Caprioli hopes that someday the technology can be used to assess tumor margins during surgery and to detect molecular changes in a biopsy sample before a tumor has started any significant development.
The new Imaging Mass Spectrometry technology uses a standard MALDI (Matrix-Assisted Laser Desorption Ionization) mass spectrometer, an instrument that analyzes molecules based on their mass-to-charge (a property related to molecular weight). Caprioli and colleagues Markus Stoeckli, Ph.D. and Pierre Chaurand, Ph.D. modified the standard instrument’s electronics and software to image tissue slices.
To take the new molecular photographs, a chunk of tissue is first frozen so that it can be cut into super-thin slices. A tissue slice to be analyzed is then coated with a matrix material and introduced into the mass spectrometer, where a laser beam blasts successive spots on the tissue to release molecules for analysis. Each spot becomes a pixel in the final image, with each pixel containing a record of the molecules located in that tiny spot.
Computer processing can then be used to display the locations of selected proteins, based on their size. Caprioli’s team successfully used the new imaging technology to take molecular pictures of two types of tissues – normal mouse brain and human brain tumor grown in a mouse. In the brain tumor slices, the researchers identified proteins uniquely located in the tumor’s interior and at its invasive outer edge.
“The presumption is that molecules which are distinct for this invasive tumor region are related to the proliferation process and might serve as good diagnostic markers or molecular drug targets,” Caprioli said.
Caprioli is working with Vanderbilt-Ingram Cancer Center investigators Dr. Dennis E. Hallahan, Dr. Robert J. Matusik, Dr. Robert J. Coffey Jr., and Dr. Robert J. Weil to image proteins in prostate, colon and brain tumors and “determine what new molecular events are occurring,” he said.
Compared to other imaging techniques, Imaging Mass Spectrometry offers the advantage of not requiring a directed search for a specific protein. Using other techniques, investigators generally must add chemicals or antibodies that will mark a certain protein in order to determine its location. These strategies require that researchers know what molecule to look for, in order to select or produce the right antibodies, Caprioli said.

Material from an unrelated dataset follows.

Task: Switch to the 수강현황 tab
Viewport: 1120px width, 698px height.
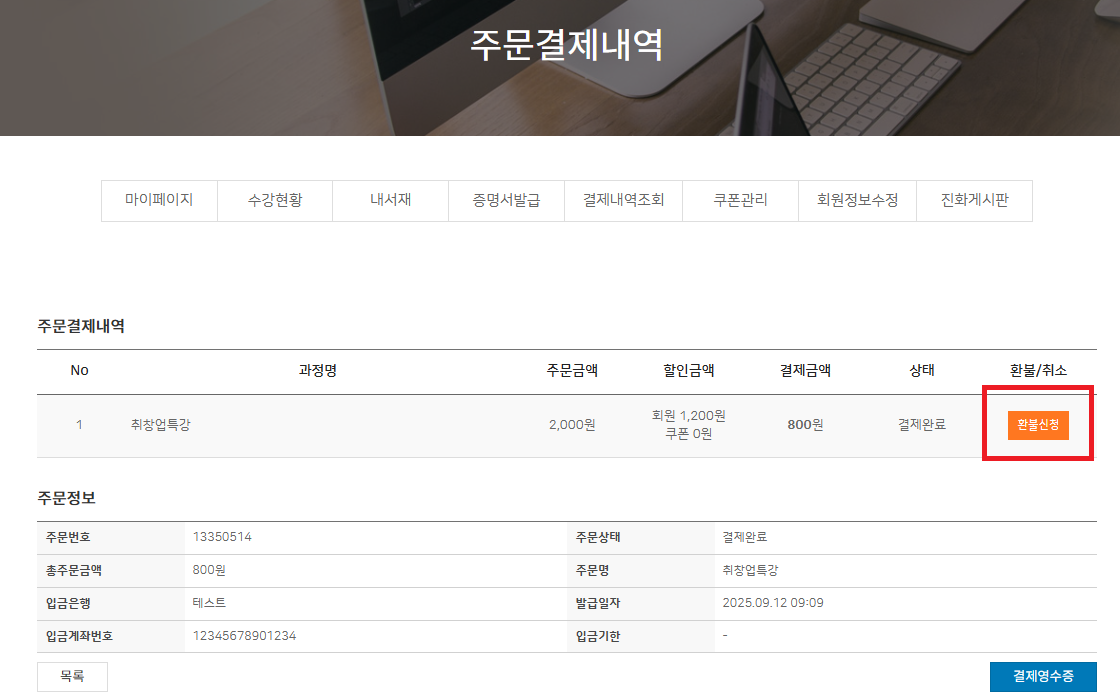Action: click(x=275, y=200)
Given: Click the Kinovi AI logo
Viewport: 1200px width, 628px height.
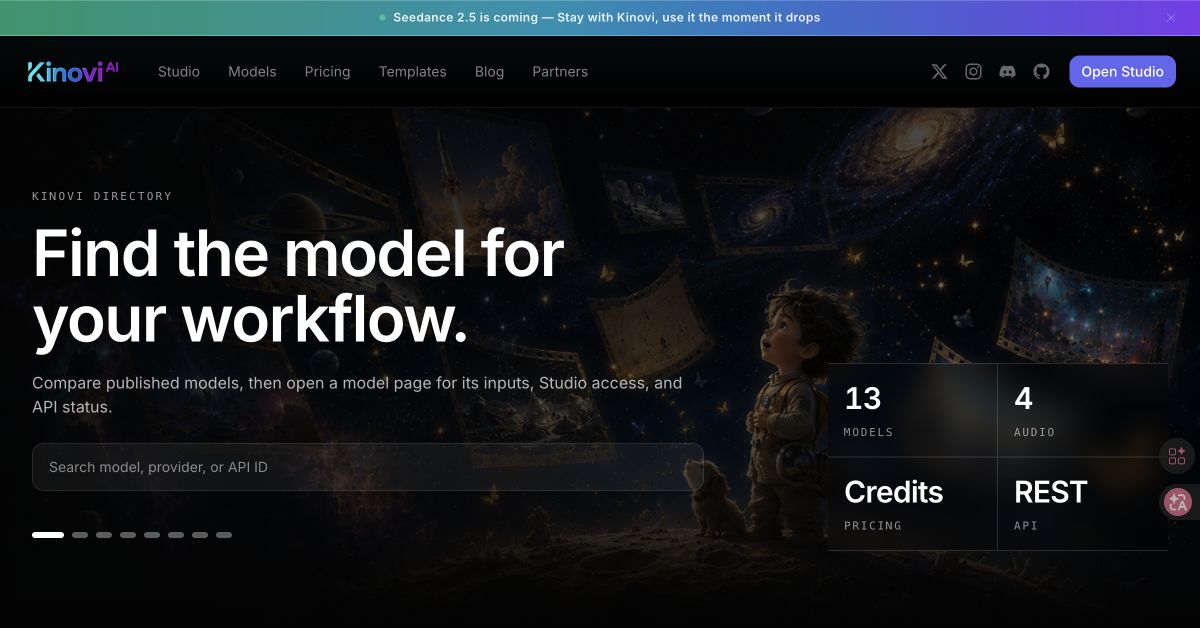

Imaging Mass Spectrometry, on the other hand, performs an unbiased scan of the tissue, cataloging all of the proteins it finds.
“You’re closest to finding out what’s going on in vivo if you don’t have to manipulate the tissue a great deal,” Caprioli said. “With Imaging Mass Spectrometry, there’s really minimal preparation of the tissue. It’s an important tool in the discovery process, where you don’t necessarily know what the target molecule is.”
Pharmaceutical companies want to use the new technology, Caprioli said, to find out where drugs end up in the body and how they are metabolized over time in these specific areas.
“Imaging Mass Spectrometry works well, and we’re very enthusiastic about its potential to significantly aid in new molecular discoveries,” he said.
The research is supported by the National Institutes of Health.
Imaging Mass Spectrometry is one of the tools available to Vanderbilt investigators through the Mass Spectrometry Research Center. Caprioli is also working with Andrew J. Link, Ph.D. to establish additional shared resources for proteomics, a broad area of research concerned with understanding proteins.